Please reproduce every one of the rows below word for word, leaving each line unchanged.

-- start DATA LINES --

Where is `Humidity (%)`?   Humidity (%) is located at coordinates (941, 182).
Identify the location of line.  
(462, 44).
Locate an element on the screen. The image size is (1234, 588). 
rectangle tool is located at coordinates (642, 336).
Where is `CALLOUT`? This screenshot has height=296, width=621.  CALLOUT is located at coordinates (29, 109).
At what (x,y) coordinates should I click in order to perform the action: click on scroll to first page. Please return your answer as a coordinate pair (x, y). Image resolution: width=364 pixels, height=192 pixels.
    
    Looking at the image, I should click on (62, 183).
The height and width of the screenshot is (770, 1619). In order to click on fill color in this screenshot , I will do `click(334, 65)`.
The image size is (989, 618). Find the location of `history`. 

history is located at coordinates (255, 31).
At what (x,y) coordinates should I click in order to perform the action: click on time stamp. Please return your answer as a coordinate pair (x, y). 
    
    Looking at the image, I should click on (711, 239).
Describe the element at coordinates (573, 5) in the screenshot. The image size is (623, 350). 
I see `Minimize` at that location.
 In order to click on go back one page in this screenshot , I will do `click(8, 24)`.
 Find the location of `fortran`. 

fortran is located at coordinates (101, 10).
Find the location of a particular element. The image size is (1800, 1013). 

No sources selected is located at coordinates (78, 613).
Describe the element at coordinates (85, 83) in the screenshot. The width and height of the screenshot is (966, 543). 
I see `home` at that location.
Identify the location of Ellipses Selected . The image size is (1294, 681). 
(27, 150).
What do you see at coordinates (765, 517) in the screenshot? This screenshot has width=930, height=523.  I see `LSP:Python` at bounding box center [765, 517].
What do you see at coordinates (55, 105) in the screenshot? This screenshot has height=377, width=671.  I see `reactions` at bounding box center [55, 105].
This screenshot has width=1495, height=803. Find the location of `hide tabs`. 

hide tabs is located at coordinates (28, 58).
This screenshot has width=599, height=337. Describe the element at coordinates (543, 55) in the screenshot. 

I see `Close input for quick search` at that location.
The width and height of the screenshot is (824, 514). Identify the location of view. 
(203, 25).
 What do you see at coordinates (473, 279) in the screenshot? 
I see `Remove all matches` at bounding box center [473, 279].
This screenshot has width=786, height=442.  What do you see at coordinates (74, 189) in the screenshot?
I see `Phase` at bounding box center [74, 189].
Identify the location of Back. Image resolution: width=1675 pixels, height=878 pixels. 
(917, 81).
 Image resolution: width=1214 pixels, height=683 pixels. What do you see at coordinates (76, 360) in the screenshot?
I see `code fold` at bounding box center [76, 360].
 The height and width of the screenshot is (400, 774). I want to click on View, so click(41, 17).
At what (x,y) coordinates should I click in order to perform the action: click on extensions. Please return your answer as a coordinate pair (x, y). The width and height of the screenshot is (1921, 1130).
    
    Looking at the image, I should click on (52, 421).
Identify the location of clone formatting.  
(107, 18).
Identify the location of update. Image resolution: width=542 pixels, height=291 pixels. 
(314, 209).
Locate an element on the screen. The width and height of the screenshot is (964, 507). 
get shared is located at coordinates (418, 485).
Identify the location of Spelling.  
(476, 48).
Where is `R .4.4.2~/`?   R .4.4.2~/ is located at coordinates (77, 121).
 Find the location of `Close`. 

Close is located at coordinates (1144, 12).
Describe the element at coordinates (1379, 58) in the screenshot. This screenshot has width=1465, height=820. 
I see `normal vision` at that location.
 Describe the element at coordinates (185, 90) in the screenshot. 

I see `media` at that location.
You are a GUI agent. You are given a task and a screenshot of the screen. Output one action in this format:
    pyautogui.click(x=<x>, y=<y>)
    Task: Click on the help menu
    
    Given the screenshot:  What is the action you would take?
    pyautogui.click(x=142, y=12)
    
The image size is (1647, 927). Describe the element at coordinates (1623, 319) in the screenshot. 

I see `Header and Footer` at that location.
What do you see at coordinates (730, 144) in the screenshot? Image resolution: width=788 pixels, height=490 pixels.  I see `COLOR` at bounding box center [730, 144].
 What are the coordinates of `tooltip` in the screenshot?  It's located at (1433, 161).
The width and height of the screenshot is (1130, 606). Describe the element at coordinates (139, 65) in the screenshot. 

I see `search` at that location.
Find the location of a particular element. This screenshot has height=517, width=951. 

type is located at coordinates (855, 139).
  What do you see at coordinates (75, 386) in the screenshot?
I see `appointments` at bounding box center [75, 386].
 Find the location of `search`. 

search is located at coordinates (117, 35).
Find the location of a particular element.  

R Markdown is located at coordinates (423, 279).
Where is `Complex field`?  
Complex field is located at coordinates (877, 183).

-- end DATA LINES --

EXPECTED OUTPUT:
Where is `Humidity (%)`?   Humidity (%) is located at coordinates (941, 182).
Identify the location of line.  
(462, 44).
Locate an element on the screen. The image size is (1234, 588). 
rectangle tool is located at coordinates (642, 336).
Where is `CALLOUT`? This screenshot has height=296, width=621.  CALLOUT is located at coordinates (29, 109).
At what (x,y) coordinates should I click in order to perform the action: click on scroll to first page. Please return your answer as a coordinate pair (x, y). Image resolution: width=364 pixels, height=192 pixels.
    
    Looking at the image, I should click on (62, 183).
The height and width of the screenshot is (770, 1619). In order to click on fill color in this screenshot , I will do `click(334, 65)`.
The image size is (989, 618). Find the location of `history`. 

history is located at coordinates (255, 31).
At what (x,y) coordinates should I click in order to perform the action: click on time stamp. Please return your answer as a coordinate pair (x, y). 
    
    Looking at the image, I should click on (711, 239).
Describe the element at coordinates (573, 5) in the screenshot. The image size is (623, 350). 
I see `Minimize` at that location.
 In order to click on go back one page in this screenshot , I will do `click(8, 24)`.
 Find the location of `fortran`. 

fortran is located at coordinates (101, 10).
Find the location of a particular element. The image size is (1800, 1013). 

No sources selected is located at coordinates (78, 613).
Describe the element at coordinates (85, 83) in the screenshot. The width and height of the screenshot is (966, 543). 
I see `home` at that location.
Identify the location of Ellipses Selected . The image size is (1294, 681). 
(27, 150).
What do you see at coordinates (765, 517) in the screenshot? This screenshot has width=930, height=523.  I see `LSP:Python` at bounding box center [765, 517].
What do you see at coordinates (55, 105) in the screenshot? This screenshot has height=377, width=671.  I see `reactions` at bounding box center [55, 105].
This screenshot has width=1495, height=803. Find the location of `hide tabs`. 

hide tabs is located at coordinates (28, 58).
This screenshot has width=599, height=337. Describe the element at coordinates (543, 55) in the screenshot. 

I see `Close input for quick search` at that location.
The width and height of the screenshot is (824, 514). Identify the location of view. 
(203, 25).
 What do you see at coordinates (473, 279) in the screenshot? 
I see `Remove all matches` at bounding box center [473, 279].
This screenshot has width=786, height=442.  What do you see at coordinates (74, 189) in the screenshot?
I see `Phase` at bounding box center [74, 189].
Identify the location of Back. Image resolution: width=1675 pixels, height=878 pixels. 
(917, 81).
 Image resolution: width=1214 pixels, height=683 pixels. What do you see at coordinates (76, 360) in the screenshot?
I see `code fold` at bounding box center [76, 360].
 The height and width of the screenshot is (400, 774). I want to click on View, so click(41, 17).
At what (x,y) coordinates should I click in order to perform the action: click on extensions. Please return your answer as a coordinate pair (x, y). The width and height of the screenshot is (1921, 1130).
    
    Looking at the image, I should click on (52, 421).
Identify the location of clone formatting.  
(107, 18).
Identify the location of update. Image resolution: width=542 pixels, height=291 pixels. 
(314, 209).
Locate an element on the screen. The width and height of the screenshot is (964, 507). 
get shared is located at coordinates (418, 485).
Identify the location of Spelling.  
(476, 48).
Where is `R .4.4.2~/`?   R .4.4.2~/ is located at coordinates (77, 121).
 Find the location of `Close`. 

Close is located at coordinates (1144, 12).
Describe the element at coordinates (1379, 58) in the screenshot. This screenshot has width=1465, height=820. 
I see `normal vision` at that location.
 Describe the element at coordinates (185, 90) in the screenshot. 

I see `media` at that location.
You are a GUI agent. You are given a task and a screenshot of the screen. Output one action in this format:
    pyautogui.click(x=<x>, y=<y>)
    Task: Click on the help menu
    
    Given the screenshot:  What is the action you would take?
    pyautogui.click(x=142, y=12)
    
The image size is (1647, 927). Describe the element at coordinates (1623, 319) in the screenshot. 

I see `Header and Footer` at that location.
What do you see at coordinates (730, 144) in the screenshot? Image resolution: width=788 pixels, height=490 pixels.  I see `COLOR` at bounding box center [730, 144].
 What are the coordinates of `tooltip` in the screenshot?  It's located at (1433, 161).
The width and height of the screenshot is (1130, 606). Describe the element at coordinates (139, 65) in the screenshot. 

I see `search` at that location.
Find the location of a particular element. This screenshot has height=517, width=951. 

type is located at coordinates (855, 139).
  What do you see at coordinates (75, 386) in the screenshot?
I see `appointments` at bounding box center [75, 386].
 Find the location of `search`. 

search is located at coordinates (117, 35).
Find the location of a particular element.  

R Markdown is located at coordinates (423, 279).
Where is `Complex field`?  
Complex field is located at coordinates (877, 183).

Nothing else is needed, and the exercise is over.